Mortimer Snerd and Edgar Bergen
She finishes “the trim” with scissors and holds up the mirror to show me her handiwork. I pretend I’m an actor, looking at the unrecognizable head staring back at me. It’s Mortimer Snerd, ventriloquest Edgar Bergen’s dummy who made me laugh as a kid, and, as Mortimer often did, I smile a stupid smile, and say, “Yup”. There is nothing else to do.
ALWAYS CARRY CASH
“How much do I owe you?” “Ten dollars,” she says. “Do you take American Express?” “No,” she says, “we only take cash.”
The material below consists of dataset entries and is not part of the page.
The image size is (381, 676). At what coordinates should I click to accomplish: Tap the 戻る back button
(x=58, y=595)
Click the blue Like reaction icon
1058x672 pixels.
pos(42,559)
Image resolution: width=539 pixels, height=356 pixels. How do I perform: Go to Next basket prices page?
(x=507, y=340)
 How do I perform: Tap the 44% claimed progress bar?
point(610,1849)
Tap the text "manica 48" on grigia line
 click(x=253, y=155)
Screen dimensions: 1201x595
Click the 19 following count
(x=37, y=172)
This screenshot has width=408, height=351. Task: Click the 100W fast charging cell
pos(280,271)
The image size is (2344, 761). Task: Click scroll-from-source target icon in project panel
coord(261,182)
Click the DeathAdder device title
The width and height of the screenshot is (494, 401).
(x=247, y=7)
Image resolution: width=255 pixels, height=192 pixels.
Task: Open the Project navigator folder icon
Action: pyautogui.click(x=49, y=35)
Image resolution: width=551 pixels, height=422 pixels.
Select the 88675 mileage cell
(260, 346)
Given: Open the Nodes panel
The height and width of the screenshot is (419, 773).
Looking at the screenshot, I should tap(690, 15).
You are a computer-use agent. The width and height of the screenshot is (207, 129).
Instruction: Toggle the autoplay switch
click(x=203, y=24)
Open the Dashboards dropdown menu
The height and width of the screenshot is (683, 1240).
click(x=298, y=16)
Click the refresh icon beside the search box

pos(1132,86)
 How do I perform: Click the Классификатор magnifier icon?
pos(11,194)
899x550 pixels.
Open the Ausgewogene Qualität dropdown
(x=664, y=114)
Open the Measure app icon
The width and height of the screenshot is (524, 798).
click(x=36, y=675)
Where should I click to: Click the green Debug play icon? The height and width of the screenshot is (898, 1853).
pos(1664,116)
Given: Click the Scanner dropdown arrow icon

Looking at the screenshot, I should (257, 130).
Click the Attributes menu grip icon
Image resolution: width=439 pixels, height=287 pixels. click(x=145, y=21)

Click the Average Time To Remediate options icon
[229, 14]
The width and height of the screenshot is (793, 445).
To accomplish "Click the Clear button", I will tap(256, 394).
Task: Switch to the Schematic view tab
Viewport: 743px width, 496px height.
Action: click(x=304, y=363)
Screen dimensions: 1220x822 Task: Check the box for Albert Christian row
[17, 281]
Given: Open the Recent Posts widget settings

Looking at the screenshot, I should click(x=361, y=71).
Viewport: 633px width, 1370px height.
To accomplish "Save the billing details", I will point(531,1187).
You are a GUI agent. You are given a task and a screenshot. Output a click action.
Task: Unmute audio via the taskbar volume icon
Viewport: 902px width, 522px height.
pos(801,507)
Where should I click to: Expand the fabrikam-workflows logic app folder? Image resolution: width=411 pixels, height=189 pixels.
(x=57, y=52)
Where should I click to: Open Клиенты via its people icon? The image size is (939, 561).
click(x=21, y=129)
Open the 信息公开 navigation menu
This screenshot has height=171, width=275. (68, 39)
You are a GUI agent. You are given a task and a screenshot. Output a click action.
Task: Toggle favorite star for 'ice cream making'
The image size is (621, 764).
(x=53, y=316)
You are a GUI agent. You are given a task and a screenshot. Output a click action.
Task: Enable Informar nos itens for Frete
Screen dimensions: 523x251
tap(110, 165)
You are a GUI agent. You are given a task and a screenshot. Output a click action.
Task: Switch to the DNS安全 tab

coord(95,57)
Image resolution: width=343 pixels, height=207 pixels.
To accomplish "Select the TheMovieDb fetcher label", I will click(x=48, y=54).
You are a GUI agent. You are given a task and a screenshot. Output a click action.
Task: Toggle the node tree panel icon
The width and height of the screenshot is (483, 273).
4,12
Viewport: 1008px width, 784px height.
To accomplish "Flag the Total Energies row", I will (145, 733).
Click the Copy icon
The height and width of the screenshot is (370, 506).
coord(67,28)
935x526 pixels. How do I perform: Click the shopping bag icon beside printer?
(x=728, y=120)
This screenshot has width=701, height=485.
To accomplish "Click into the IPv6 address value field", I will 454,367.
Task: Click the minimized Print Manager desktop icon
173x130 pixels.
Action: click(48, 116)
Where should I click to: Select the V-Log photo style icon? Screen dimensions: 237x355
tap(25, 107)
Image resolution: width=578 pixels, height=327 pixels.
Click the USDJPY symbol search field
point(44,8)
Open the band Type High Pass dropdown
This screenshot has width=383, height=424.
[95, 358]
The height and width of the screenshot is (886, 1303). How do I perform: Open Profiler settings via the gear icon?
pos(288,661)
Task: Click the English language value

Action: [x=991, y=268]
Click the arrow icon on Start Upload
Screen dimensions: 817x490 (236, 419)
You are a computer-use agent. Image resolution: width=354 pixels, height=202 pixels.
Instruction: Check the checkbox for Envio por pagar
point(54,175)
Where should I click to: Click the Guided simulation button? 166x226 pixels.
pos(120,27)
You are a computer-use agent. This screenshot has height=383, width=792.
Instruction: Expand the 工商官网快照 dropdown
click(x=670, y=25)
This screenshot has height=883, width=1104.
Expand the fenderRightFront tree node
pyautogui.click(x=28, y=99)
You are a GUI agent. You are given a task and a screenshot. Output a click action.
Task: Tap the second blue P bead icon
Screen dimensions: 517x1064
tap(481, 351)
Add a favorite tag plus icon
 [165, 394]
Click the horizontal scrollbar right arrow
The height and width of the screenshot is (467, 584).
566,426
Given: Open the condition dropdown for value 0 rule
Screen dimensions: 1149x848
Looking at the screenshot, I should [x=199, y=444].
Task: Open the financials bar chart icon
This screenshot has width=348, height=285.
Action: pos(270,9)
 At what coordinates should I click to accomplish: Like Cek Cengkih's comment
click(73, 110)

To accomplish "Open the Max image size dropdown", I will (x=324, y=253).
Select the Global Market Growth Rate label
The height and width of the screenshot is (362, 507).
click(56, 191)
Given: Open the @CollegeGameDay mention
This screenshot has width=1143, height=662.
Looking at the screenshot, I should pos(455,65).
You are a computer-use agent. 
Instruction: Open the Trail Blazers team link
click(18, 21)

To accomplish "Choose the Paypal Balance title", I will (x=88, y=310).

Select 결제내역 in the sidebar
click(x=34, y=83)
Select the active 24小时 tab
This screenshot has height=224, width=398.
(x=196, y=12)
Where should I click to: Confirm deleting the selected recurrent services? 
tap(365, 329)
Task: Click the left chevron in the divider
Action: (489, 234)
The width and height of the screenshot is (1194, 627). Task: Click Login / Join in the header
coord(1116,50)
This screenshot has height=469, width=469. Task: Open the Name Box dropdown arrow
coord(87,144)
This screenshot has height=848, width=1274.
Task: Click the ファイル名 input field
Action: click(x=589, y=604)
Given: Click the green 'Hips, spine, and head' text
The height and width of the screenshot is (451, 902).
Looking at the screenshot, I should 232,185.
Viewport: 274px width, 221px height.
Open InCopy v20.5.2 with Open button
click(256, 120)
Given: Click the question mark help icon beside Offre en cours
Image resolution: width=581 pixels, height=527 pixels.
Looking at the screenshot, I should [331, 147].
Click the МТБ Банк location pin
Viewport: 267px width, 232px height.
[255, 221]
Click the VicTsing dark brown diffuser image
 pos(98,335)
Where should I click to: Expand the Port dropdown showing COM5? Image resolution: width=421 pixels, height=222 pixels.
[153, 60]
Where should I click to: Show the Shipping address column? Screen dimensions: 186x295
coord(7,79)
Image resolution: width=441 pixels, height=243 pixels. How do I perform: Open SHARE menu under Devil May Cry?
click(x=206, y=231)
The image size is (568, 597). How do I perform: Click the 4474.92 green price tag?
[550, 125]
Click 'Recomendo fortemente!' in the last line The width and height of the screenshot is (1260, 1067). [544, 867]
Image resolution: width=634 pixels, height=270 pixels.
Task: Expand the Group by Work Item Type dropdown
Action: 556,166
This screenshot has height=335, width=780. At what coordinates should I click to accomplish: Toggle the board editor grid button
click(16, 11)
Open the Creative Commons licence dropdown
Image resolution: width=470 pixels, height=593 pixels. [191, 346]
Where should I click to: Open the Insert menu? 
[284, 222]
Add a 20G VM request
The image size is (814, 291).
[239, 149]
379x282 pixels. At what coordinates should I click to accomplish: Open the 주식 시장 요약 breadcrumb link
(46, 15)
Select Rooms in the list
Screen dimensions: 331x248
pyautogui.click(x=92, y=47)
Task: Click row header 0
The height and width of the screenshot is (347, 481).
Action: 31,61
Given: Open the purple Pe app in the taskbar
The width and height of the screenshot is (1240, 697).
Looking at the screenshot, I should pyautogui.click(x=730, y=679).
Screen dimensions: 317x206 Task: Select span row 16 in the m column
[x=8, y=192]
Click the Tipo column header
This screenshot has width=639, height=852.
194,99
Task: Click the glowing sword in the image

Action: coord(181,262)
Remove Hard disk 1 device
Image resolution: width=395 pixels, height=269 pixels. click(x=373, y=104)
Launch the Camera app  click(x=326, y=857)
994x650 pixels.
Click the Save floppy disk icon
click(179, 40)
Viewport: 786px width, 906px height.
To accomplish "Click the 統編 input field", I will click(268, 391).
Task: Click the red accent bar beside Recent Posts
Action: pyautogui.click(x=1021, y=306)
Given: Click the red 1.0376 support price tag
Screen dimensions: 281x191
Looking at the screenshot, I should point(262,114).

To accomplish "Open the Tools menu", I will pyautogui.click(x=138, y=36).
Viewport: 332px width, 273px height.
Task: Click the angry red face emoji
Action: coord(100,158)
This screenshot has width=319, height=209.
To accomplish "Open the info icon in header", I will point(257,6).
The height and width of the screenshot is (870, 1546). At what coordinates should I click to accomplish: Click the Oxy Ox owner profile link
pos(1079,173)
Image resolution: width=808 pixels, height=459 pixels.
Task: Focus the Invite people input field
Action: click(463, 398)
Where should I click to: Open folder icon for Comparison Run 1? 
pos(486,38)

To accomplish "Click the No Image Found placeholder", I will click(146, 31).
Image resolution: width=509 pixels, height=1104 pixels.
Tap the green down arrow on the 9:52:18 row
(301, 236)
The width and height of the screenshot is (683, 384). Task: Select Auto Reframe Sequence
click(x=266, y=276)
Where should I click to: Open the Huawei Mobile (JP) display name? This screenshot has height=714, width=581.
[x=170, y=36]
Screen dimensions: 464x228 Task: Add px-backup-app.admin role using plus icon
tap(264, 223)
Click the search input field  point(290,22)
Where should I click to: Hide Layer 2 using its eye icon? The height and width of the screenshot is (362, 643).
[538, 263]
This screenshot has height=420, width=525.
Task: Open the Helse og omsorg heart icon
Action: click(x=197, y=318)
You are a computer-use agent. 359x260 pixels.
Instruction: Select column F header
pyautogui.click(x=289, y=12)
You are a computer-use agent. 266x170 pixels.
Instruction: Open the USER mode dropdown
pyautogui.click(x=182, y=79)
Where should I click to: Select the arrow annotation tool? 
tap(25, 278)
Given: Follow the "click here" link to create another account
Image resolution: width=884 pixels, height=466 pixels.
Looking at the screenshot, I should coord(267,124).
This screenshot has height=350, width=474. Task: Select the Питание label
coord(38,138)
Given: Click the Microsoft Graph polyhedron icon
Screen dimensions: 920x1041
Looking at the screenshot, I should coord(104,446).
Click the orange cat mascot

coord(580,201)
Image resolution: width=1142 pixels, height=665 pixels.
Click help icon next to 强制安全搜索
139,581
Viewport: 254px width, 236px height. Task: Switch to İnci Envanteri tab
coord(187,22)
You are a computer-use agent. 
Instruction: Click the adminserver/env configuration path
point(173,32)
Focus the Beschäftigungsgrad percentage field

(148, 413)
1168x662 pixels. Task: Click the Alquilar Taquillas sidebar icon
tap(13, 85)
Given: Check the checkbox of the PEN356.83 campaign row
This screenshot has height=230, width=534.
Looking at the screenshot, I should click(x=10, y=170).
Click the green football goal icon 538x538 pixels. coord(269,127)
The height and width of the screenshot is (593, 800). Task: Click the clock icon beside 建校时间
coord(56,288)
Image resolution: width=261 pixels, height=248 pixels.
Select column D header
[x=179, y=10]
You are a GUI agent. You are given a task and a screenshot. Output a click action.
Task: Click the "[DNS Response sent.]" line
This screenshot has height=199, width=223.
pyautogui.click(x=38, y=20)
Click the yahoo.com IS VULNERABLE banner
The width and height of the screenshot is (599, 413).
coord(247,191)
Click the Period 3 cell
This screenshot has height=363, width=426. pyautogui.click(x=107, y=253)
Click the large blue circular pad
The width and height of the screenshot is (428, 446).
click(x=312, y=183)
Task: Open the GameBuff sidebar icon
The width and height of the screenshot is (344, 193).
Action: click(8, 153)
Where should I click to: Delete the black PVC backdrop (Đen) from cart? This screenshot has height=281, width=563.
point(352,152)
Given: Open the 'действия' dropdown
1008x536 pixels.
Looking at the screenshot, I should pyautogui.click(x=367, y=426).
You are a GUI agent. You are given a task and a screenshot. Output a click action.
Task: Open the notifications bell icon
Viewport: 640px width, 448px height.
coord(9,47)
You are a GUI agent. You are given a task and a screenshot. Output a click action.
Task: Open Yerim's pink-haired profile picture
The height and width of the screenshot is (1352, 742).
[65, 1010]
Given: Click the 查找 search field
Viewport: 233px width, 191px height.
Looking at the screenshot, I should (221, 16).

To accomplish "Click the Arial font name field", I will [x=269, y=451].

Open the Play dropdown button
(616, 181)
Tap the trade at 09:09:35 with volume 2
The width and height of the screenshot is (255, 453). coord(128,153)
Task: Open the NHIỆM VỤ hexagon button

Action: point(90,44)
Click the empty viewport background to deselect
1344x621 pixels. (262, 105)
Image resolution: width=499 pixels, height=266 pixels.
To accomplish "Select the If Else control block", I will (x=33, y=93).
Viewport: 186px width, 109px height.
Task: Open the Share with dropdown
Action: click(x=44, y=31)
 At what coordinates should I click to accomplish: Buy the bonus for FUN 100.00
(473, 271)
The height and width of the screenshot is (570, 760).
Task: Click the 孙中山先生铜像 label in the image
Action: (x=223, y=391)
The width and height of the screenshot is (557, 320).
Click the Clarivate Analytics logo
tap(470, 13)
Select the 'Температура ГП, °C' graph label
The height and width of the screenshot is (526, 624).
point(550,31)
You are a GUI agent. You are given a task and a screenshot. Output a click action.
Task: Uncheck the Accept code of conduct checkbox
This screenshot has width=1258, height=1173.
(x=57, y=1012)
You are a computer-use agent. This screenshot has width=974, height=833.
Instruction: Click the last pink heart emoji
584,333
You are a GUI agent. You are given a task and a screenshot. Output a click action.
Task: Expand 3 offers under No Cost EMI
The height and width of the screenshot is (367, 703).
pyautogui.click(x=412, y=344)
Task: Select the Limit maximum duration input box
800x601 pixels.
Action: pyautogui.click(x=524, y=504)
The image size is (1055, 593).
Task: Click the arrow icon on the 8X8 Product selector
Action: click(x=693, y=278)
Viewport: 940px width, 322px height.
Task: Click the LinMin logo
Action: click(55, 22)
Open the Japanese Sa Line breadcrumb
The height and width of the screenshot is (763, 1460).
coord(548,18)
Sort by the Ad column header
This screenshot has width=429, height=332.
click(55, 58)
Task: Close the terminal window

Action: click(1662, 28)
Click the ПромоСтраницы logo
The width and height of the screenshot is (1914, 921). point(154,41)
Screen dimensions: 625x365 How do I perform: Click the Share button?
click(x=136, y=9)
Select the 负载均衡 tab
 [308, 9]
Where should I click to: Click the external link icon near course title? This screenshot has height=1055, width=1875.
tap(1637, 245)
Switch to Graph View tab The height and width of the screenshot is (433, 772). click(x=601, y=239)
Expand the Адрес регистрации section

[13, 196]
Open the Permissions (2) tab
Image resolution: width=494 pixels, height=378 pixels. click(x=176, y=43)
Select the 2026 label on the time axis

Oops! I take out my wallet. No cash. I go into my pockets and find three one crumpled dollar bills. She agrees to let me go up the street to the coffee shop where Kay is using the internet. “I’ll be back,” I say, assuring her I’m not skipping town. I don’t tell her that her haircut is only worth three dollars.
Kay also has no cash. But she remembers the cylinder of quarters she keeps in the Prius. We count them out, 38 quarters, just enough with my three ones to cover the cost and leave a $1.50 tip, and return to the Beauty Salon.
She’s doing the hair of the teenage girl dressed in her bridesmaid uniform. I think of bridesmaids’ dresses as uniforms ‘cause, like Army recruits, the poor bridesmaids have to wear what their recruiter makes them wear. There is no freedom on wedding day. I just hope the poor soul sitting in the stylist’s chair doesn’t open her eyes to see Mortimer staring back from her bridesmaid uniform.
LESSONS FOR LIFE
Thirteen (13) little hours offered the best and the worst, the joys and, as the old hymn “Beneath the Cross of Jesus” puts it, “the burdens of the day.”
I’ll take back to Minneapolis three life lessons learned in Anaconda:
Pay no attention to the exterior appearance of anything, especially a restaurant. It may hide the best tenderloin steak you’ve ever tasted anywhere.
Carry cash!
If you’re a guy who ventures into a beauty salon next door to the closed barber shop and some women laugh loudly when you ask if they do men, run for your life. You may turn into Mortimer Snerd!
“Yup!” Life is like that. I smile and remember the tenderloin. Kay tells me my hair will grow out again.